> Task to complete
Would you please set down the lines of the data from the one containing "JavaScript license information (100, 2543)" to the final line, exactly and only those?

> Raw data
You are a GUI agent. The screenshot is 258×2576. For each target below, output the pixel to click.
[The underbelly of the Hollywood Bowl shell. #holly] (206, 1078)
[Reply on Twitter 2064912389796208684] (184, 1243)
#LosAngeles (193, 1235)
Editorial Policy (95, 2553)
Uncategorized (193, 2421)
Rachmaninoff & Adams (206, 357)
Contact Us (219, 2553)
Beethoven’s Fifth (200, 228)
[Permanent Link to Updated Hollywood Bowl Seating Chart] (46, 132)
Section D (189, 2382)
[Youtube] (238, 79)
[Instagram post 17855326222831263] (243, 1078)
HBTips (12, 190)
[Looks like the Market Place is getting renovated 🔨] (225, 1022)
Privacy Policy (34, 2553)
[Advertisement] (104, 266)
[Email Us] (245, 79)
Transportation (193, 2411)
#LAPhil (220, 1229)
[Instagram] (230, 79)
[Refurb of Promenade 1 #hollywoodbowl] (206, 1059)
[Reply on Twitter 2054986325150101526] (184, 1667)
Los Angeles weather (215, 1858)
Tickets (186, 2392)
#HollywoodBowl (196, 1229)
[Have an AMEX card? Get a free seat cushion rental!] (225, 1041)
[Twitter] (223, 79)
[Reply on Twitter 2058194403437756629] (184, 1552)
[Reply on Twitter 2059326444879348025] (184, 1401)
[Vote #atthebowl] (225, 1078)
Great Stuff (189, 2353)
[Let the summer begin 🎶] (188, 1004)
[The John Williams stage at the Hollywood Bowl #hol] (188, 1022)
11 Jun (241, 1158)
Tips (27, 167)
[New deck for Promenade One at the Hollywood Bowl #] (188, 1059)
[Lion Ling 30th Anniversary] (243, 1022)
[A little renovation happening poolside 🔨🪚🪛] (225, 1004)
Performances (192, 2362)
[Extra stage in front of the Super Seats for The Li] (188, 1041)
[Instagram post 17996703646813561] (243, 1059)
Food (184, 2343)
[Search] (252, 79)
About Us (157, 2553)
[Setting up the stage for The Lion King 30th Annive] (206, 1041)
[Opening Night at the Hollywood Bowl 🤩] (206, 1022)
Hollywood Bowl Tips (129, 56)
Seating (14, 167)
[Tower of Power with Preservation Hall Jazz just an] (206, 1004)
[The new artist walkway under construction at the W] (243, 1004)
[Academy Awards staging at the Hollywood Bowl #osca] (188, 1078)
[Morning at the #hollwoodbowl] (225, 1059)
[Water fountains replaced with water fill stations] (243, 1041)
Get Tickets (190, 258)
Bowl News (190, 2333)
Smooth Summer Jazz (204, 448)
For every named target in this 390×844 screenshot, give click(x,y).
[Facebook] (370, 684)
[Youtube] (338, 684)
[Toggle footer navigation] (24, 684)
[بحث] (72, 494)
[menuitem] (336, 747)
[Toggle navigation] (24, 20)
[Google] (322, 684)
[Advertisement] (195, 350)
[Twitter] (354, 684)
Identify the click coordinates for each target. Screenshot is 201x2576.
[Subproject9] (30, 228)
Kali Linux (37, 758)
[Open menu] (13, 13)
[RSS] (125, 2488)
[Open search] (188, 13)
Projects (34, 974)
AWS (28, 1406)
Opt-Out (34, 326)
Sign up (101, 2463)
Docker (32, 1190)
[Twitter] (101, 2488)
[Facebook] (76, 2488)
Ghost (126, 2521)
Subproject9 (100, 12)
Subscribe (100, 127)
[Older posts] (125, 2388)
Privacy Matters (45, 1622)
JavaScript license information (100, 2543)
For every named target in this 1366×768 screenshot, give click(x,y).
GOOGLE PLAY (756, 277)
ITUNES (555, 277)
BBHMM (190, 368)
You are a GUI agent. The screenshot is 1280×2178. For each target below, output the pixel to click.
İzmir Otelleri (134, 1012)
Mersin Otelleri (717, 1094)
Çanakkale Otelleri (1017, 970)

> Expected output
JavaScript license information (100, 2543)
For every named target in this 1366×768 screenshot, give click(x,y).
GOOGLE PLAY (756, 277)
ITUNES (555, 277)
BBHMM (190, 368)
You are a GUI agent. The screenshot is 1280×2178. For each target below, output the pixel to click.
İzmir Otelleri (134, 1012)
Mersin Otelleri (717, 1094)
Çanakkale Otelleri (1017, 970)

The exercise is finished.